You must however be in a "high-deductible health plan" (HDHP) for this to apply. You will want to look carefully at the advantages and disadvantages of such a plan. In my case, it was pretty clear that my health provider's HDHP's are disadvantaeous relative to their standard plans, for me. The kicker is that once I shifted down to the high-deductible plan, I was not allowed to shift back up to the standard plan in the future, so you sort of lose your position within their care system, and in a major medical situation this could cost a whole lot.

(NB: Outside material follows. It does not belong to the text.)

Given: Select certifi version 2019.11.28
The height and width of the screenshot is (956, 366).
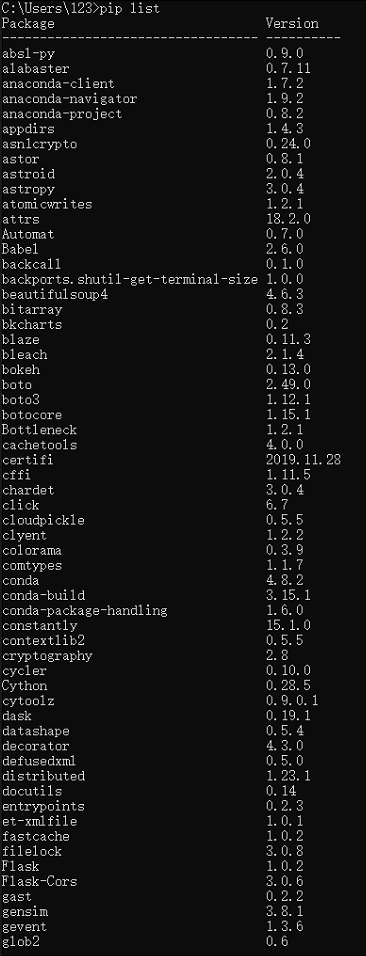Looking at the screenshot, I should pos(303,460).
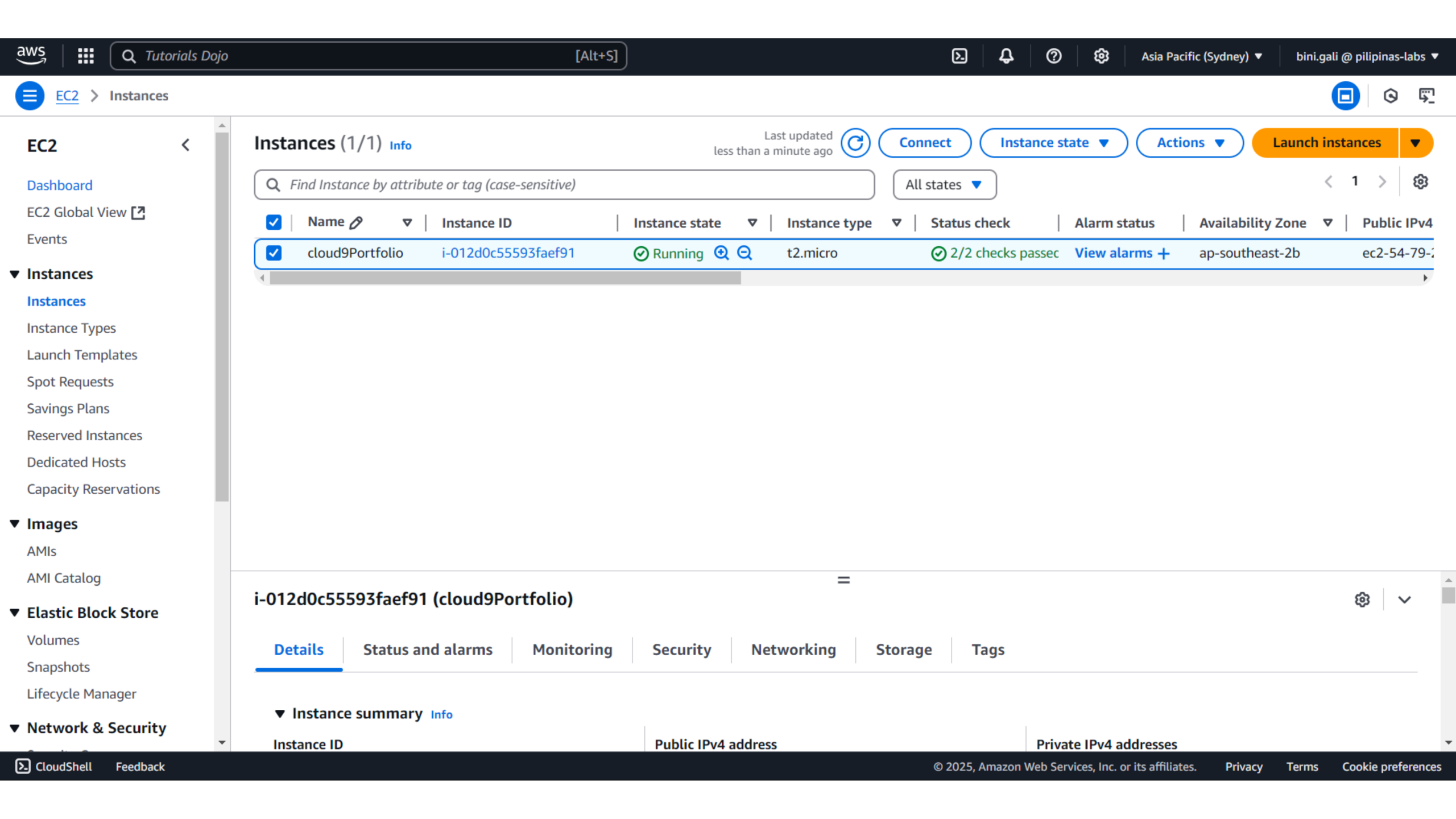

This is just one of many possible factors. For many the health plan characteristics are not as big a deal, and the HSA deduction is highly desirable.

Steve

Reply to
Steve Pope

Schedule A lets you deduct only medical expenses over 7.5% of AGI.

An HSA can be applied starting with the first dollar spent.

For me, this is a key advantage of an HSA.

Reply to
MyVeryOwnSelf

That's why I contribute to a medical FSA (Flexible Spending Account). It's limited (at least at this employer) to $5000, but it's an adjustment to wages, so it doesn't even appear explicitly on the 1040 or W2.

(If I have a double-signature, please delete it. I don't recall my Google groups signature.)

-- Arthur L. Rubin

Reply to
Arthur Rubin

Although an FSA plan is generally use it or lose it. An HSA stays around as long as you do, and then some.

Reply to
Arthur Kamlet

On Tue, 6 Jan 2009 13:53:05 EST, snipped-for-privacy@speedymail.org (Steve Pope) wrote Re Re: HSA advantages?:

Thanks Steve and MyVeryOwnSelf. I understand how it works now.

Vic

Reply to
Vic Dura

Andy writes:

I just wanted to caution you that the "high deductible" insurance plan that qualifies you for the HSA must NOT have a prescription drug benefit.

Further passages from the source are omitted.